Extremely odd pairing.

Didnt work for me. The triumphant coda just does not gel with the futile horrific slaughter of WW1.


----------



## Enthusiast (Mar 5, 2016)

Lucky we don't have to choose. 40 is amazing and (like quite a few of its immediate predecessors) burst onto an unsuspecting world that had surely heard nothing like it. But 41 is mighty and extended considerably what could be done with the symphony. So, I suppose 41 is the greatest but there is invention in 40 that still shocks. 

Shortly before he died Harnoncourt advanced a theory that Mozart's last three symphonies were part of a single whole and he issued a recording to demonstrate it. That view might solve the dilemma of having to choose between 40 and 41?


----------



## Enthusiast (Mar 5, 2016)

Reading opinions like "I don't really like that work so much" about one or other of Mozart's last six symphonies (or even this or that movement) reminds me of the apparent opinions that Boulez is being roundly criticised for in another recent thread - although his are not so much about Mozart. Such views are inevitably very personal even though those who express them may believe them to be a result of profound insight. With Boulez they seemed quite fluid - at another time he appeared to have very different views - and I wonder if the same is true of the opinions expressed here?


----------



## Sloe (May 9, 2014)

Number 40 it almost is classical music for me. It is very close to me.


----------



## Captainnumber36 (Jan 19, 2017)

I find the 41st to be his most emotional/romantic symphony.


----------



## DBLee (Jan 8, 2018)

Just a week or so ago, there was a thread asking for our favorite 5 symphonies (by any composer). I included Mozart's 41st, but not his 40th.

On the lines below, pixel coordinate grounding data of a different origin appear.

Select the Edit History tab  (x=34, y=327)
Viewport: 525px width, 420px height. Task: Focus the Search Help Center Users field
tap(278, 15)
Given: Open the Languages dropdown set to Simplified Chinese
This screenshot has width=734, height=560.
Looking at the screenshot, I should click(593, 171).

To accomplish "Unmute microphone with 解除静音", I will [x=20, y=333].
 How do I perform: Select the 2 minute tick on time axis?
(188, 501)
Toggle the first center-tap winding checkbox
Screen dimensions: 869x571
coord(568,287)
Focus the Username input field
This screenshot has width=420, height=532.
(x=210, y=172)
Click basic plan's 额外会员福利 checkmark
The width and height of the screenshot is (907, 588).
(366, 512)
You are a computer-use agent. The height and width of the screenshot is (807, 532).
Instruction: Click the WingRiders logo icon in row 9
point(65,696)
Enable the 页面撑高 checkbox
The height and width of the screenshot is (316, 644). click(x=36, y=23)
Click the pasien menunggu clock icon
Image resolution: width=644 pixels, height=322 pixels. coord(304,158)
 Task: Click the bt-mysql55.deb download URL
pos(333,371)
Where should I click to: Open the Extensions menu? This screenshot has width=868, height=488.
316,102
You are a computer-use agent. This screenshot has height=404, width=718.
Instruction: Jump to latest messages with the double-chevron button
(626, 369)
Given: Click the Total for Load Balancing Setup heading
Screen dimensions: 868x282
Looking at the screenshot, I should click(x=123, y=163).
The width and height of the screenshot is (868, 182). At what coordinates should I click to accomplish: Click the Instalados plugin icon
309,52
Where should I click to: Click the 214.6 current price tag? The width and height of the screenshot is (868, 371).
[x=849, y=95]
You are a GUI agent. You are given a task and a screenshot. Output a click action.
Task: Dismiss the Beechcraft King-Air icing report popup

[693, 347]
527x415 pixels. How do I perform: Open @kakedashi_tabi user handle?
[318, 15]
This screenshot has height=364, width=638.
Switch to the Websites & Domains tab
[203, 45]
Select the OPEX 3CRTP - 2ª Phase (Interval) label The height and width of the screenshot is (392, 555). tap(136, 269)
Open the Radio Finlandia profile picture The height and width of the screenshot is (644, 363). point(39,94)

But just yesterday, I happened to listen to Mozart's 40th and renewed my appreciation for it. So today I will go with the 40th.


----------



## tdc (Jan 17, 2011)

I choose 40 but prefer 25 and 38 to both.


----------



## beetzart (Dec 30, 2009)

40th symphony every day.


----------



## PlaySalieri (Jun 3, 2012)

Captainnumber36 said:


> I find the 41st to be his most emotional/romantic symphony.


uh? ...................................


----------



## Dimace (Oct 19, 2018)

Both are SUPER! I can't say which is better. Honestly...


----------



## Captainnumber36 (Jan 19, 2017)

stomanek said:


> uh? ...................................


Yes, that is the opinion I hold. You may kindly disagree, or show me one you find more emotional.


----------



## PlaySalieri (Jun 3, 2012)

Captainnumber36 said:


> Yes, that is the opinion I hold. You may kindly disagree, or show me one you find more emotional.


I just find it a bot odd as people tend to say that the g minor preempts the stormy emotions of the romantic era while many people feel the c major is the ultimate classical symphony par excellence.


----------